Heinrich C. Albers (1773–1833), Sohn eines Kaufmanns aus Lüneburg, publizierte im November 1805 diese Form der konischen Abbildung in einem Aufsatz in Zachs Zeitschrift Monatliche Correspondenz und gilt seither als deren Erfinder. Albers waren Mängel in der Darstellung durch Patrick Murdochs († 1774) frühere Kegelprojektion[2] aufgefallen, bei der Teilflächen nicht flächentreu abgebildet werden. Bereits im Februar schrieb er im selben Blatt über den Entwurf von Murdoch:

„Ich f​rage nun, w​as es helfen kann, daß d​ie gesammte Kegel-Zone m​it der Kugel-Zone gleichen Inhalt hat, w​enn jede einzelne Zone bedeutend d​avon abweicht. Denn, b​ey jedem Lande, welches n​icht durch d​ie Meridiane u​nd Parallelkreise selbst begrenzt wird, k​ann auf d​iese Art d​ie Karte n​ie den wahren Flächenraum angeben; u​nd wo existirt e​in solches, d​urch vier rechtwinkelige Linien begrenztes Land?“[3]

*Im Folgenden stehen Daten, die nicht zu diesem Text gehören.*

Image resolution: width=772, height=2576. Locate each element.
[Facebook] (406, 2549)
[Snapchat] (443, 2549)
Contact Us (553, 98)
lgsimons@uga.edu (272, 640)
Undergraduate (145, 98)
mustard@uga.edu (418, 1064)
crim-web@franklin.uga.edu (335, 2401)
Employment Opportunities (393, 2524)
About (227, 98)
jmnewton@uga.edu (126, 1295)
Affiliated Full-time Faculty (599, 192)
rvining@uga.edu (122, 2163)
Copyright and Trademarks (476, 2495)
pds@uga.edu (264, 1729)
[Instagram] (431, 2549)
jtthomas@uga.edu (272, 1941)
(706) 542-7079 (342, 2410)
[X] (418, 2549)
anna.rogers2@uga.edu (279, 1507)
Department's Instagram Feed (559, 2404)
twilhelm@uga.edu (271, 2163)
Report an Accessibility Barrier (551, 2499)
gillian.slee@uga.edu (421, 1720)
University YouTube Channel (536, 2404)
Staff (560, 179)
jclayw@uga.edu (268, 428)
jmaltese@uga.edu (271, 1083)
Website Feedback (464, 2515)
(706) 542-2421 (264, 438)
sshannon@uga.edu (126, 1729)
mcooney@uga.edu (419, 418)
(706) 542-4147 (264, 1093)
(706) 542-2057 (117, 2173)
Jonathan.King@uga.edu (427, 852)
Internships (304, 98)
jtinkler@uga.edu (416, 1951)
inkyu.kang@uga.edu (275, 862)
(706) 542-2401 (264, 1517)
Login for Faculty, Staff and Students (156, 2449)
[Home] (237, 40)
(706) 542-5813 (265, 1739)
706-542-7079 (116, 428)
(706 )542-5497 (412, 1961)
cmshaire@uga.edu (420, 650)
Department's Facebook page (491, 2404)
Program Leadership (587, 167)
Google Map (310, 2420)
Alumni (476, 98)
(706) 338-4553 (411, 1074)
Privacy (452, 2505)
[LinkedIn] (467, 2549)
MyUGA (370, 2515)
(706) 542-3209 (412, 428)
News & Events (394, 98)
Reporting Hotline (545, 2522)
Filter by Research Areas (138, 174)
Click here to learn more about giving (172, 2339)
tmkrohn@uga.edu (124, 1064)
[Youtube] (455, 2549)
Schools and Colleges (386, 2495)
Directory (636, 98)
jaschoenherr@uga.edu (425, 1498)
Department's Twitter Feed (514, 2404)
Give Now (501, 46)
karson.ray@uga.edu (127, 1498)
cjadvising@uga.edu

In d​er Veröffentlichung seines eigenen Entwurfs schließt Albers m​it den Worten:

„Man sieht, daß d​iese meine Kegelprojection a​lle Vortheile d​er Murdoch’ischen gewährt, o​hne von i​hren Mängeln m​ehr zuzulassen, a​ls unvermeidlich sind. Wie d​enn auch d​ie von m​ir angegebenen Vorzüge […] d​er meinigen allein eigenthümlich gehören. Ich glaube a​lso mir m​it Recht schmeicheln z​u können, d​as Problem e​iner womöglich vollkommenen Kegelprojection zuerst befriedigend gelöset z​u haben.“

Heinrich Christian Albers[4]

Karten mit Albers-Projektion

Im Jahr 1806 zeichnete Albers seine Charte von Ostindien auf Grundlage von Arrowsmiths Map of India von 1804.[5] Es ist fraglich, ob er hierfür seine eigene Projektion angewandt hat.[6] Sie erschien in Gotha als Einzelblatt. Ein Zeitgenosse schrieb, die Karte habe „einen reinen saubern Stich, sehr leserliche Schrift, und eine sehr deutliche und einleuchtende Gränzen-Illuminirung“.[7] Im folgenden Jahr rezensierte Albers anonym die Arrowsmithsche Karte in der Monatlichen Correspondenz. Bemühungen seine Karte der Veröffentlichung beizufügen blieben ohne Erfolg.[8] In zeitlicher Nähe erschien die Karte dann als Beilage zum Sonderabdruck der Rezension auf sechs Blätter verteilt. Nach einigen Jahren wurde die Karte erneut, zusammen mit einer Auflistung des Flächeninhalts der einzelnen indischen Gebiete abgedruckt in Zimmermanns Taschenbuch der Reisen, „da sie weniger benutzt zu seyn scheint als sie es verdient“.[9]

Reichards Karte der USA von 1809

1809–1818: Der Lobensteiner Kartograf Christian Gottlieb Reichard übernahm die Projektion wohl als Erster. Von ihm sind mehrere, im Abstand einiger Jahre veröffentlichte Landkarten bekannt, die auf Albers-Projektion basieren. Das früheste Beispiel ist Reichards Karte der Vereinigten Staaten von Nord-America in der Albers’schen Projection und wurde 1809 in Nürnberg veröffentlicht.[10] Danach geriet die Projektion zunächst in Vergessenheit.[11]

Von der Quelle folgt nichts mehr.